Exactly the lines from the one containing "Screen dimensions: 705x329" through the end of the records must be reproduced; leave out all pictures.

RECORDS FOR THE TASK Start Marker

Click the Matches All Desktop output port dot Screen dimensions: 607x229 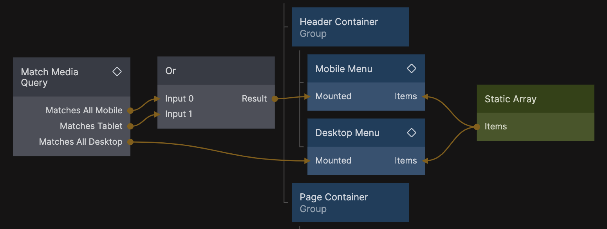tap(130, 142)
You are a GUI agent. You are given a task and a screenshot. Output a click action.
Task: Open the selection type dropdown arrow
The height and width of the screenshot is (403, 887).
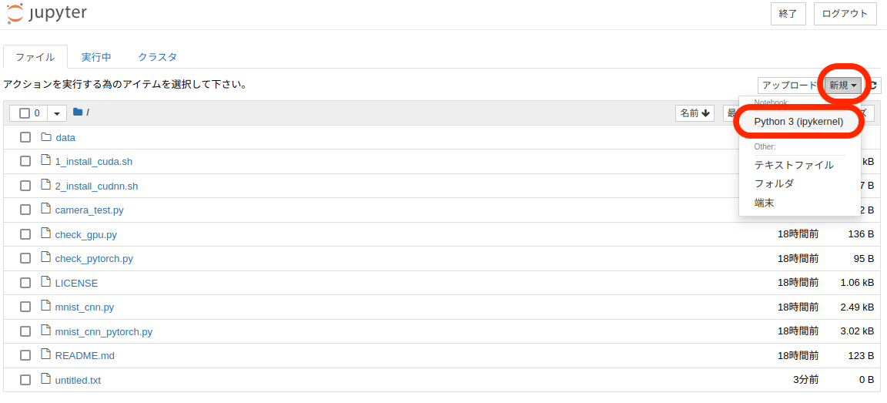57,113
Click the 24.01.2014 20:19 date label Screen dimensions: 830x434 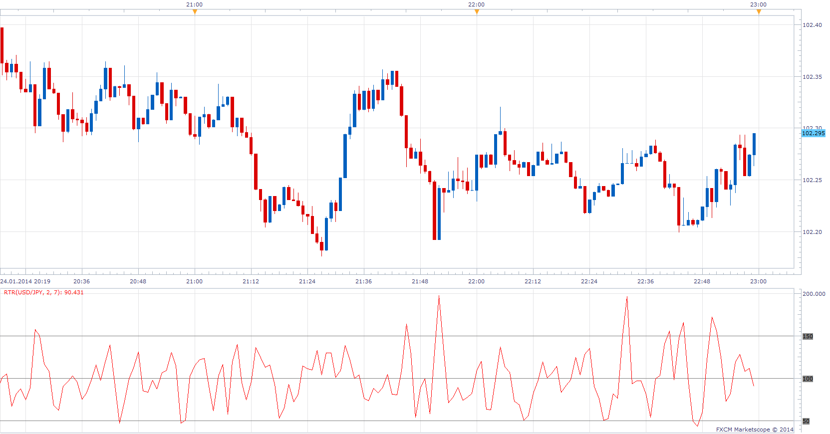(x=25, y=281)
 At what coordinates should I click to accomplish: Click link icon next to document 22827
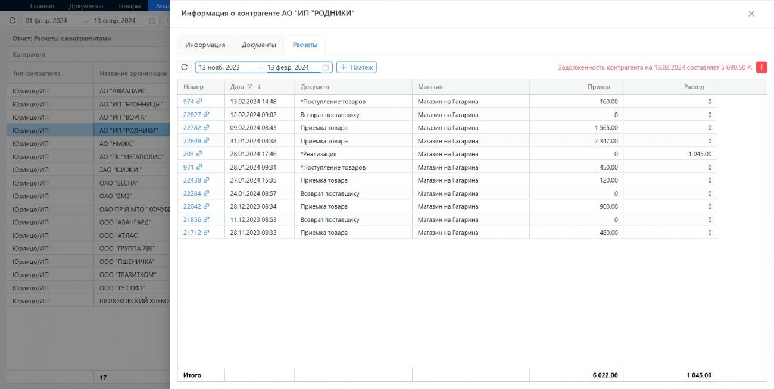pyautogui.click(x=206, y=115)
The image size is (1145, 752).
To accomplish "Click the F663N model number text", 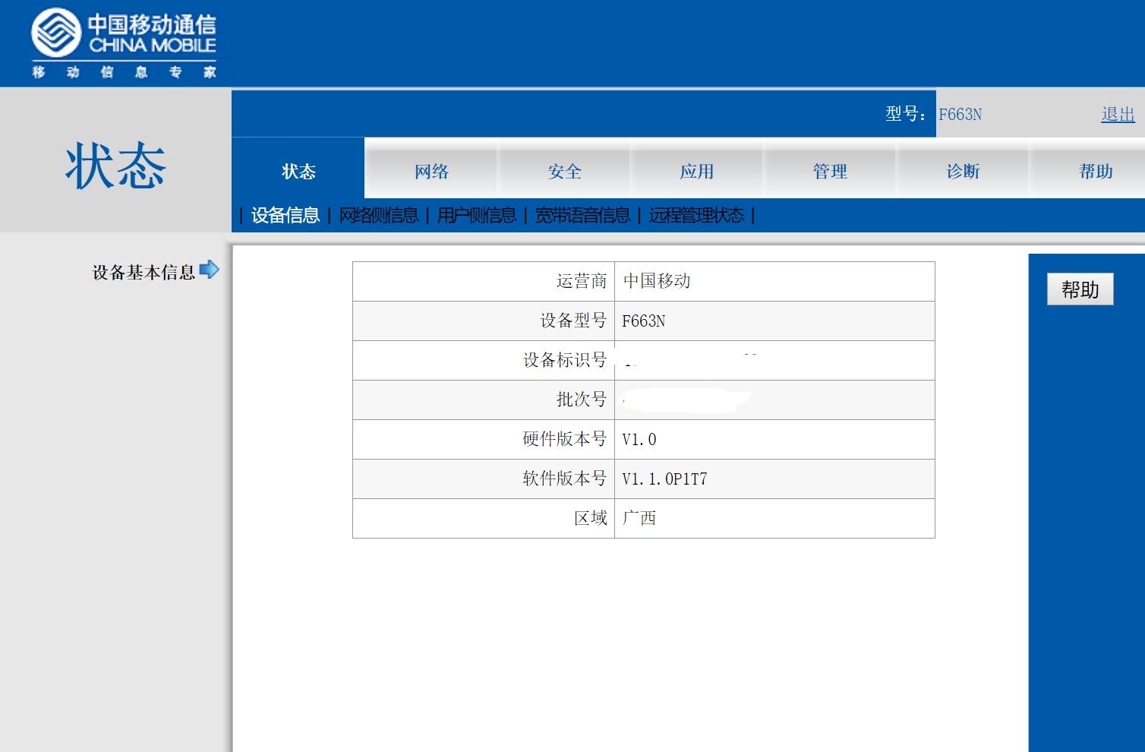I will point(961,114).
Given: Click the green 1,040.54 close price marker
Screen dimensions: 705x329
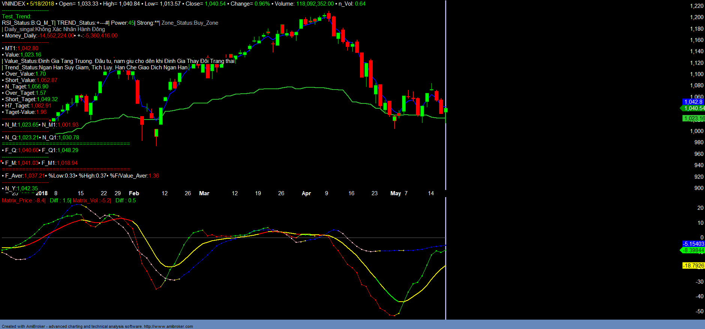Looking at the screenshot, I should (x=694, y=108).
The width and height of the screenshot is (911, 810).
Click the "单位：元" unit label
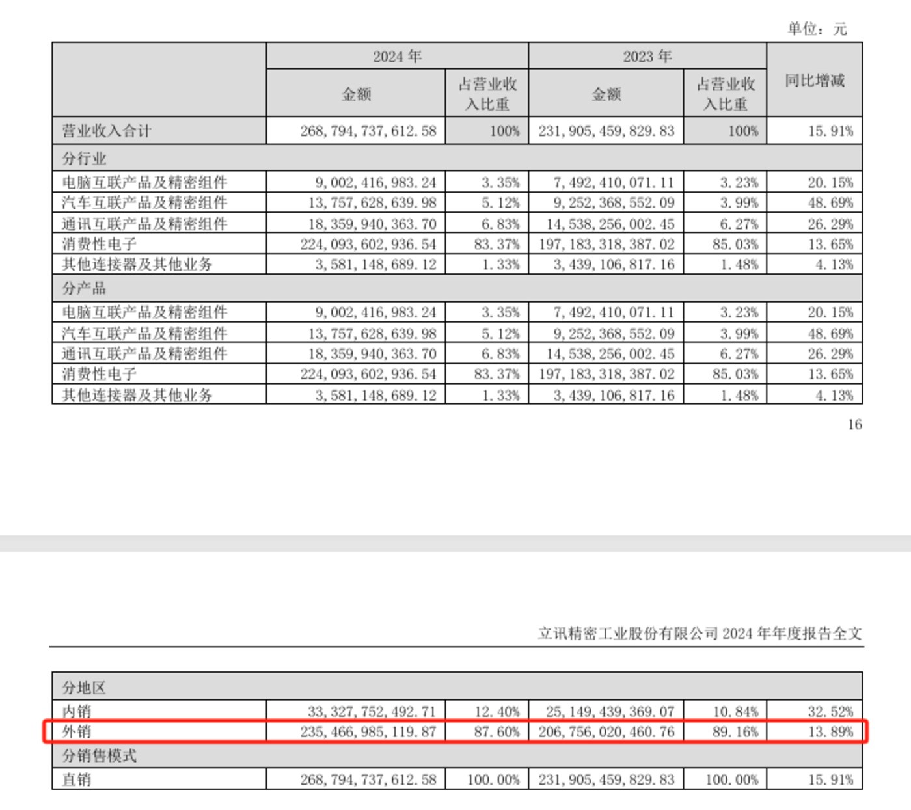[817, 29]
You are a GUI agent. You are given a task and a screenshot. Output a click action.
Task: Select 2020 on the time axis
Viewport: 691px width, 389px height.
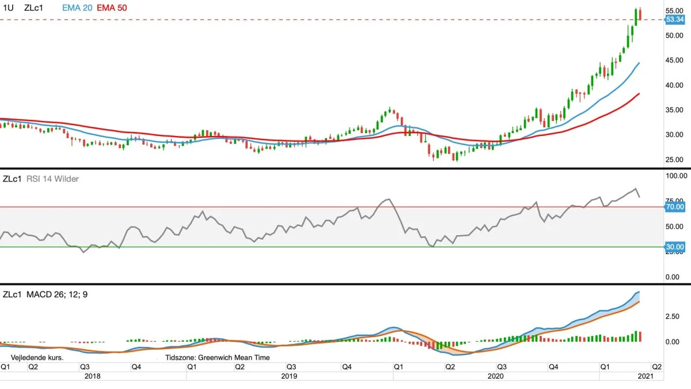coord(496,376)
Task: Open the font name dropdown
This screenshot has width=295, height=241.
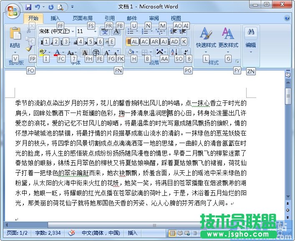Action: coord(73,31)
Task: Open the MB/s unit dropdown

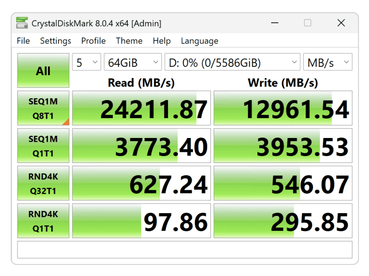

RECORDS FOR THE TASK End Marker

**YOUR SOLUTION**
Screen dimensions: 705x329
Looking at the screenshot, I should (x=694, y=108).
The width and height of the screenshot is (911, 810).
Click the "单位：元" unit label
[817, 29]
You are a GUI agent. You are given a task and a screenshot. Output a click action.
Task: Select 2020 on the time axis
Viewport: 691px width, 389px height.
coord(496,376)
Task: Open the font name dropdown
This screenshot has width=295, height=241.
Action: coord(73,31)
Task: Open the MB/s unit dropdown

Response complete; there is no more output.